The Imperial Palace in Hue is recaptured by South Vietnamese troops. Although the Battle of Hue was not officially declared over for another week, it was the last major engagement of the Tet Offensive.
At dawn on the first day of the Tet holiday truce, Viet Cong forces, supported by large numbers of North Vietnamese troops, launched the largest and best-coordinated offensive of the war, driving into the center of South Vietnam’s seven largest cities and attacking 30 provincial capitals ranging from the Delta to the DMZ. Among the cities taken during the first four days of the offensive were Hue, Dalat, Kontum, and Quang Tri; in the north, all five provincial capitals were overrun. At the same time, enemy forces shelled numerous allied airfields and bases.

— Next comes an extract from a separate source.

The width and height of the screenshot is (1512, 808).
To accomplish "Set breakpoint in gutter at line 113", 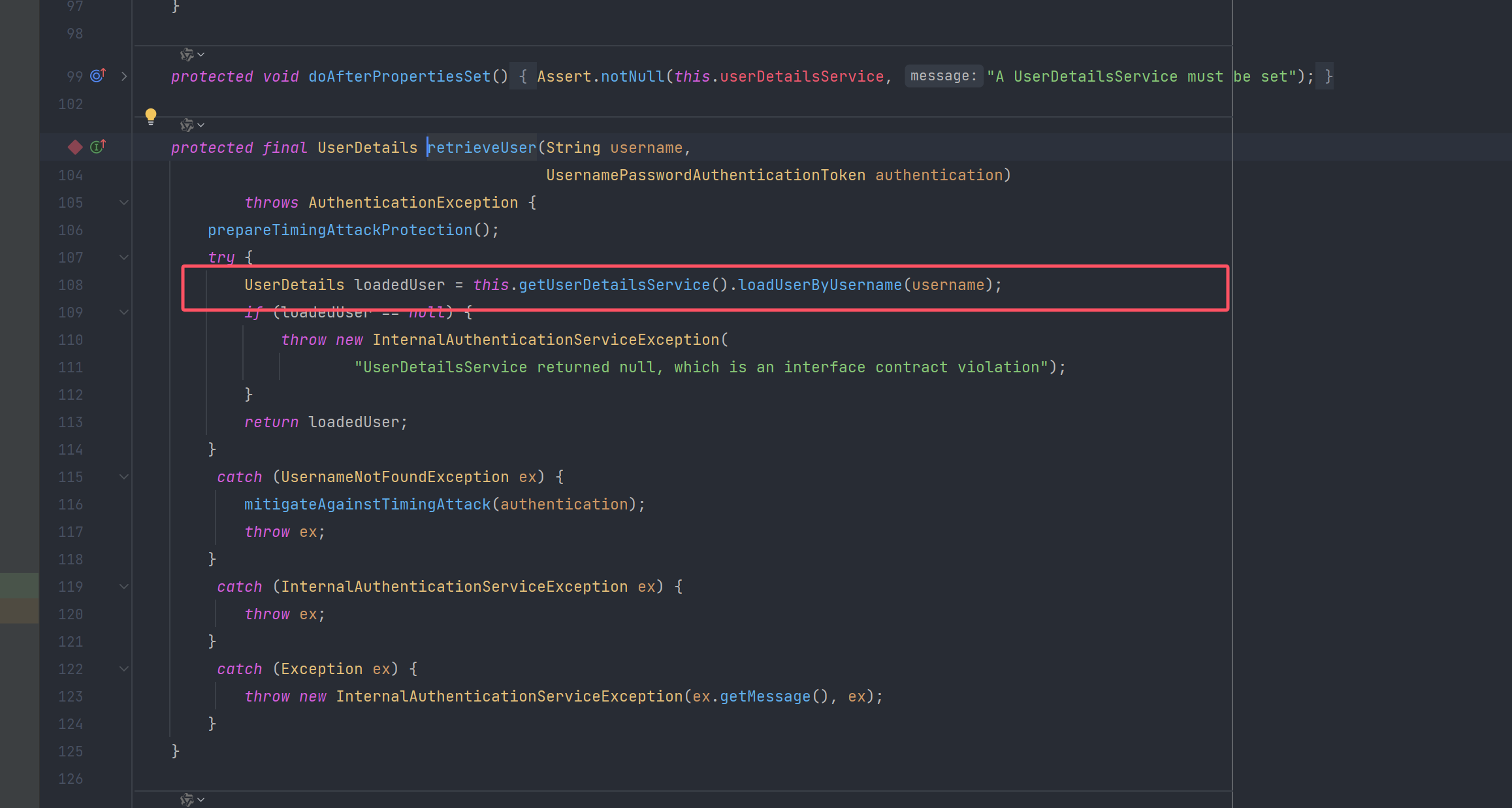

Nearly 1,000 Viet Cong were believed to have infiltrated Saigon, and it required a week of intense fighting by an estimated 11,000 U.S. and South Vietnamese troops to dislodge them. By February 10, the offensive was largely crushed, but with heavy casualties on both sides. The former Imperial capital of Hue took almost a month of savage house-to-house combat to regain. The city had come under attack by two North Vietnamese regiments on January 31 and eventually elements of three North Vietnamese divisions were involved in the fight. The main battle centered on the Citadel, a two-square mile fortress with walls 30 feet high and 20 feet thick built in 1802. It took eight battalions of U.S. Marines and troopers from the 1st Cavalry Division plus eleven South Vietnamese battalions to evict the communists from the city. It was a costly battle. The U.S. Army suffered 74 dead and 507 wounded; the U.S. Marines lost 142 dead and 857 wounded. South Vietnamese losses totaled 384 dead and 1,830 wounded. North Vietnamese casualties included 5,000 dead and countless more wounded.